■ **Document section**:

☆ ☆ ☆ ☆

Sunday, May 1, 2011

The People in the Picture (Roundabout Theatre Company)

By Harry Forbes

“The People in the Picture” is the sort of show that makes you wonder how so many extremely talented people could come up with such a ho-hum result.

Donna Murphy plays Bubbie, an old Jewish grandmother living with her resentful, single-mom daughter Red (Nicole Parker) and grandchild Jenny (Rachel Resheff) in 1977 New York. Jenny, if not Red, adores Bubbie who, we learn, was once the star of a Yiddish theatrical troupe in Warsaw in the 1930’s, when her name was Raisel. Jenny can’t get enough of her grandma’s colorful past, and is eager to soak up the language, culture and culinary delights of the old country.

"Beaches"-author Iris Rainer Dart’s script moves back and forth in time, as Raisel’s history unfolds. Bubbie’s lover goes off to America, leaving her pregnant. As anti-Semitism escalates, the members of the troupe are increasingly harassed, Bubbie is compelled to take drastic action to protect her child. And we eventually learn what precisely Red has against her mother.

The music – the songs credited to either Mike Stoller (of Leiber & Stoller) or Artie Butler respectively – is unobjectionable, but on first hearing, not terribly distinguished, and reminiscent of other, better, Jewish-themed musicals. Ms. Dart’s lyrics are dully predictably. You can hear the rhymes coming a mile away.

Murphy gives a truly superb dramatic performance, effortlessly transforming from the increasingly forgetful old lady to the vibrant young performer. But the property is so unremarkable, it’s difficult to enthuse about her considerable accomplishment. I would much rather see her in, say, “Rags.” Her colleagues in the troupe are all fine performers – Alexander Gemignani, Joyce Van Patten, Chip Zien, Lewis J. Stadlen, Christopher Innvar – so no complaints there either.

☆ ☆ ☆ ☆

■ **Work instructions**:
1. According to the review of The People in the Picture, in what city was Bubbie once the star of a Yiddish theatrical troupe?
2. Extend the review of The People in the Picture beyond its last sentence.
The items after the review aren't needed for either task.

☆ ☆ ☆ ☆

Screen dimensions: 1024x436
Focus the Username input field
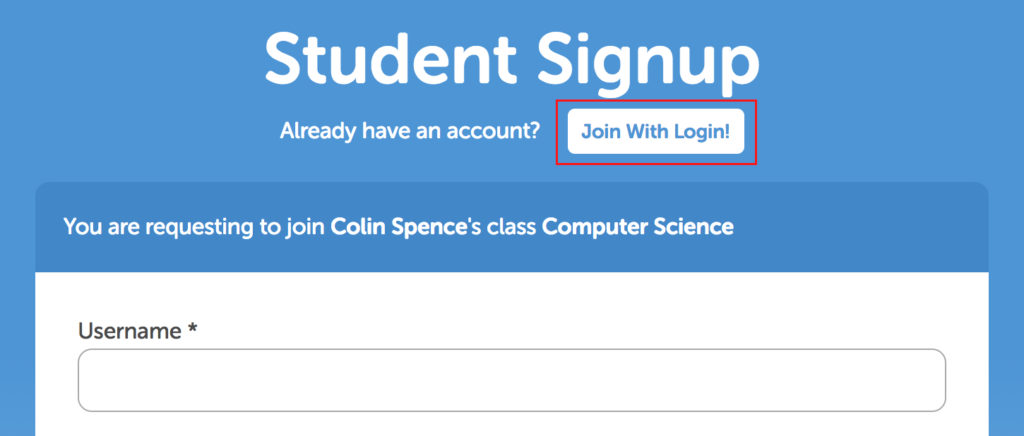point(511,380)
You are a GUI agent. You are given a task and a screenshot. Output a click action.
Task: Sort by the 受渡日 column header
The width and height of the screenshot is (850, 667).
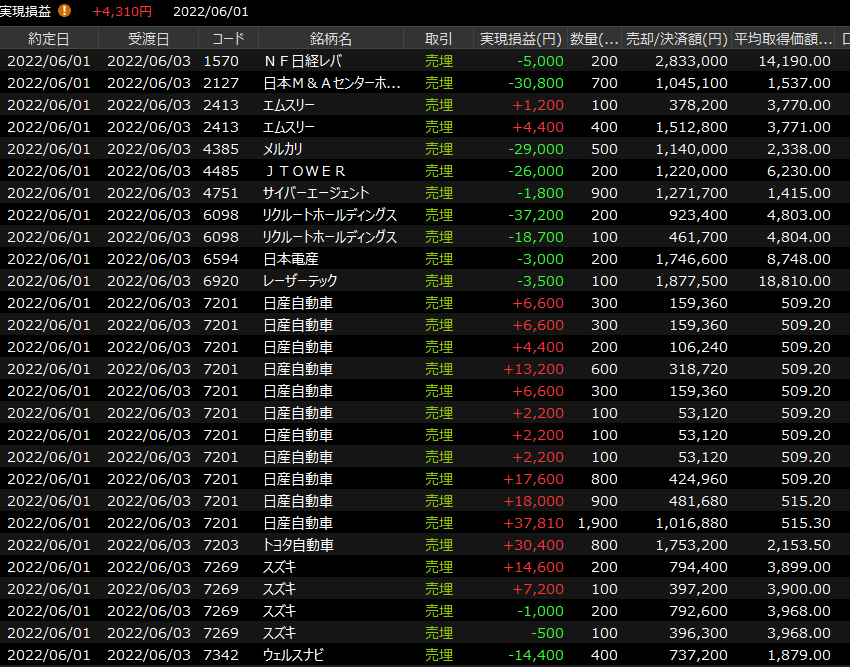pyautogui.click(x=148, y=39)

☆ ☆ ☆ ☆

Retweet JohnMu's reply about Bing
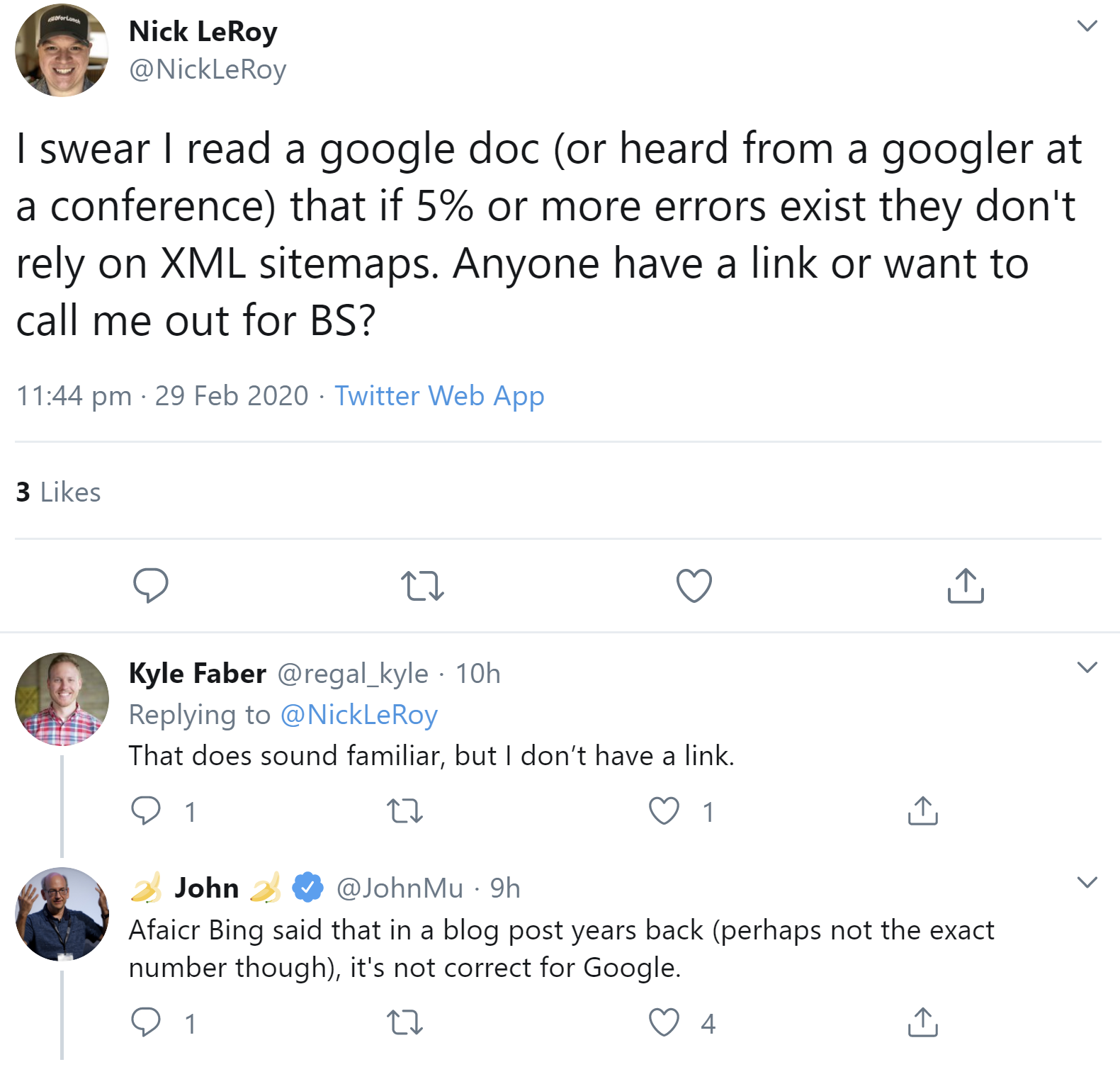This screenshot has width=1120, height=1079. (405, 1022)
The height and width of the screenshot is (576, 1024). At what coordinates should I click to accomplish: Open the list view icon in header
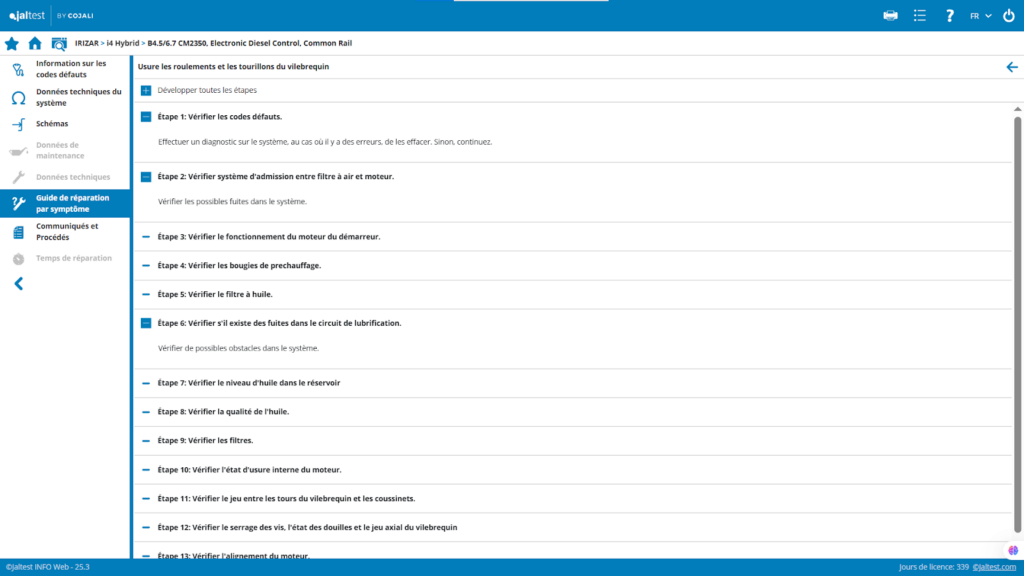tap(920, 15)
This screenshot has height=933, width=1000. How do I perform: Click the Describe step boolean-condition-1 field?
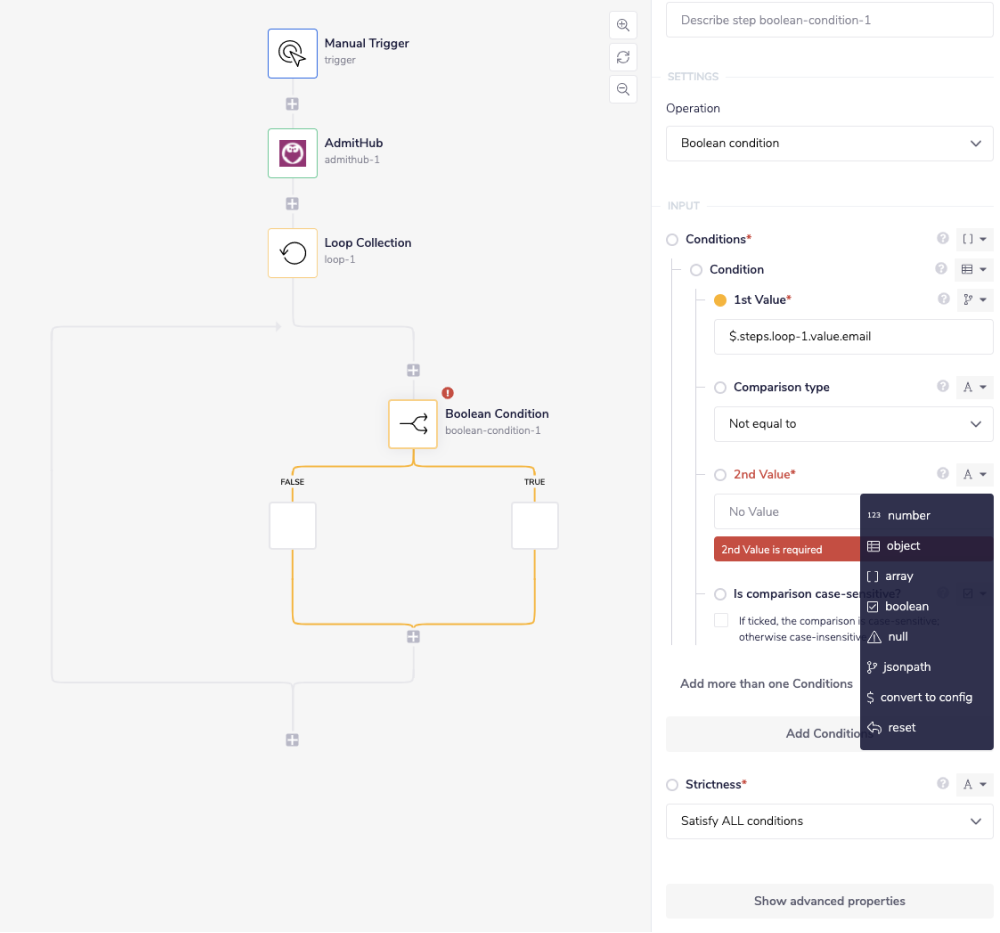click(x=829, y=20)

☆ ☆ ☆ ☆

■ **Answers given**:
1. Warsaw

2.
Riccardo Hernandez’s setting – a giant picture frame and other smaller frames – is obvious but striking, at least for a while. Ann Hould-Ward’s costumes seem accurate enough for the period, and allow Murphy to change eras smoothly.

Michael Starobin’s accomplished orchestrations, conducted with customary flair by Paul Gemignani, are as polished as the rest of the production.

There’s not much choreography to speak of, but Andy Blankenbuehler is credited with musical staging. Leonard Foglia directs competently, but the whole enterprise is so by-the-numbers, with one clichéd moment following another, that it seems all for naught.

Though the press material for the show speaks of it being "funny," the attempts at humor are actually fairly lame, and with its heavy Holocaust theme, I'd say “Mildred Pierce” meets “The Dybbuk” is more like it. But Murphy is remarkable.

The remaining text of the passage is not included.